## YOUR INSTRUCTIONS
Looking through the records below, please work out how many lines contain "agent". Give only that number.

Data records:
......

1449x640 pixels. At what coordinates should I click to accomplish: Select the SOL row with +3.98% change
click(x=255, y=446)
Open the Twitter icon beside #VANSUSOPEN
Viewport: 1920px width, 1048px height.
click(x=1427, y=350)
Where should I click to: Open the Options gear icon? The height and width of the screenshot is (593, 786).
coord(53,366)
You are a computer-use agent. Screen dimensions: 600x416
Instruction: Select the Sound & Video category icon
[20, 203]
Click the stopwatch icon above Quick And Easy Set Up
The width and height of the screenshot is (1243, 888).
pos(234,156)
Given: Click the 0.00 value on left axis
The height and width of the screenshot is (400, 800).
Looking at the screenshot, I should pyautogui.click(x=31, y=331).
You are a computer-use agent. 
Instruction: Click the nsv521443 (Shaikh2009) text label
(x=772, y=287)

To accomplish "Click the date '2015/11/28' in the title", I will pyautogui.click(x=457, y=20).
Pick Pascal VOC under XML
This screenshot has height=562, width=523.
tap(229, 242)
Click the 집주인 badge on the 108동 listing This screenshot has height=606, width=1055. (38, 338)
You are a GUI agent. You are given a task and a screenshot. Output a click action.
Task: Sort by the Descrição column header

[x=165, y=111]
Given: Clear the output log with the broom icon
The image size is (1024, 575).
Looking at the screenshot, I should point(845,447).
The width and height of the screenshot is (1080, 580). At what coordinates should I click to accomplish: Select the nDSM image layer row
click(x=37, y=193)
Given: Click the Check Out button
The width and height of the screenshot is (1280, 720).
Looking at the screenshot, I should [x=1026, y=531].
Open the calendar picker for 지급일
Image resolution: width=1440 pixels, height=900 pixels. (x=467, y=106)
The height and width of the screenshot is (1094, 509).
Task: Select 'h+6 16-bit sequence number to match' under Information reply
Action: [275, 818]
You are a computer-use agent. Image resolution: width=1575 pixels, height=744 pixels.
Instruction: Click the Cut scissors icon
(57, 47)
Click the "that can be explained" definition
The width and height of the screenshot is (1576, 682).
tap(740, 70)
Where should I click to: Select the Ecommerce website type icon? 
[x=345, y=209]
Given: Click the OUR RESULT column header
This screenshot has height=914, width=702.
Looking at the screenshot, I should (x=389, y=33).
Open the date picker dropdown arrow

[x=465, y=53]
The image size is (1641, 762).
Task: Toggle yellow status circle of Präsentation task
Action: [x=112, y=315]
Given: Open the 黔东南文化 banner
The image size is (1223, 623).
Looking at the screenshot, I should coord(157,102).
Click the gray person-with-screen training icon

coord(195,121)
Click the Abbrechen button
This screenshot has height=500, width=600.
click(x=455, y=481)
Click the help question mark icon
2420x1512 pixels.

......

## ANSWER TO THIS PROBLEM
4